This roasted turnip hummus is for everyone who has looked at a couple big turnips in their CSA box and thought they looked about as appealing as a couple of big rocks. Or for anyone who wants to sneak more vegetables and more diversity of vegetables into their diets! Or for anyone who is following a Paleo diet or AIP but longs for the creamy, garlicky flavors of a vegetarian and/or legume-eating past.
Honestly, this recipe is for almost everyone! It’s also a dish you can happily serve to vegans as well as omnivores. And with one tiny modification, it can even be made low FODMAP!
- Use a combination of turnips and golden beets to total about 1 and 1/2 pounds (or about 680 grams for those of you who prefer the metric measurements). For me that ended up being 2 large turnips and 1 small golden beet, but since we all know the sizes of these vary dramatically I suggest going by weight in order to get your proportions right.
- The golden beet is primarily there for color, but I think it also adds a nice earthiness.
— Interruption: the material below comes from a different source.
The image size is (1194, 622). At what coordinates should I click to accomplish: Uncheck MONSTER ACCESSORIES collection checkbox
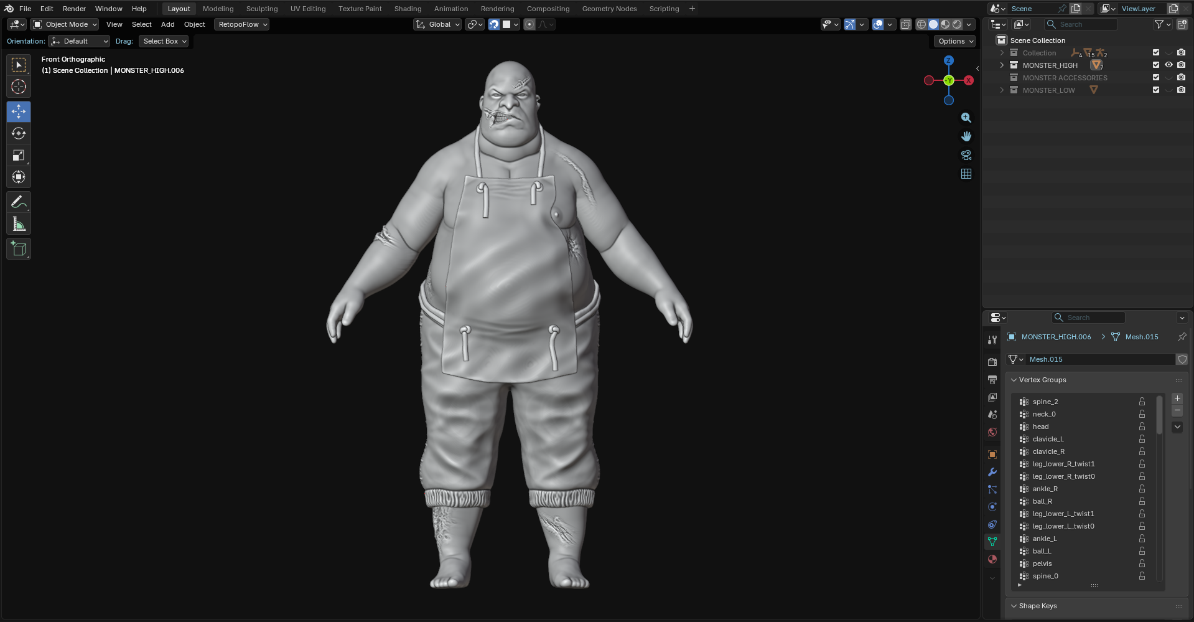[x=1156, y=78]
- The olive oil flavor is intended to be prominent, so make sure you are using an extra virgin olive oil with a flavor you really like. For health reasons, it is also important to use an olive oil that you trust not to be adulterated with other oils. I like this brand, available from ShopAIP.
- Serve with carrots and celery or other crudites for dipping.
- Or, if you feel like going through the extra effort, you can make my dear friend Martine’s baked pita crisps!
Adaptation for lower FODMAP
- Beets are a high FODMAP food when eaten on their own, but at this serving size they should be tolerable by most. They could also be omitted entirely if you don’t feel you can handle them.
- Instead of roasting the garlic cloves as indicated in the recipe, use a garlic infused olive oil. You can buy it premade (I like this brand), or you can make your own following this recipe.